The new decision tree is then added to the ensemble, and its predictions are combined with the predictions of the previous models to obtain a better overall prediction. This process is repeated for a predefined number of iterations, with each iteration producing a new decision tree that further improves the overall model.

The key idea behind Gradient Boosting is that each subsequent tree tries to correct the mistakes made by the previous tree, and the algorithm adjusts the weights of the samples in each iteration to focus on the samples that were not correctly predicted by the previous trees. By doing this, the algorithm can gradually improve the accuracy of the model and achieve better predictions on new, unseen data.

#### Q6. How does Gradient Boosting algorithm build an ensemble of weak learners?

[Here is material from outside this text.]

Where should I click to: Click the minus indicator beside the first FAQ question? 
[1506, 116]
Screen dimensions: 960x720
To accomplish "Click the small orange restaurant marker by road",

1. Train the initial weak learner: The first weak learner is trained on the training data to predict the target variable. This weak learner can be any model that performs slightly better than random guessing, but decision trees with small depths are commonly used.
2. Compute the residuals: The predicted values of the first weak learner are subtracted from the actual values of the target variable to compute the residuals. These residuals represent the difference between the predicted and actual values and are used as the target variable for the next weak learner.
3. Train subsequent weak learners: The subsequent weak learners are trained on the residuals of the previous weak learner. The goal is to minimize the residuals of the previous learner by fitting a new weak learner.
4. Add the weak learner to the ensemble: The new weak learner is added to the ensemble of models, and its predictions are combined with the predictions of the previous models to obtain a better overall prediction.
5. Repeat steps 2-4 until a stopping criterion is met: The process of adding weak learners is repeated until the ensemble of models reaches a predefined number of models or until the model's performance on the validation data stops improving.

#### Q7. What are the steps involved in constructing the mathematical intuition of Gradient Boosting algorithm?

1. Train the initial weak learner: The first weak learner is trained on the training data to predict the target variable. This weak learner can be any model that performs slightly better than random guessing, but decision trees with small depths are commonly used.
2. Compute the residuals: The predicted values of the first weak learner are subtracted from the actual values of the target variable to compute the residuals. These residuals represent the difference between the predicted and actual values and are used as the target variable for the next weak learner.
3. Train subsequent weak learners: The subsequent weak learners are trained on the residuals of the previous weak learner. The goal is to minimize the residuals of the previous learner by fitting a new weak learner.
4. Add the weak learner to the ensemble: The new weak learner is added to the ensemble of models, and its predictions are combined with the predictions of the previous models to obtain a better overall prediction.
5. Repeat steps 2-4 until a stopping criterion is met: The process of adding weak learners is repeated until the ensemble of models reaches a predefined number of models or until the model's performance on the validation data stops improving.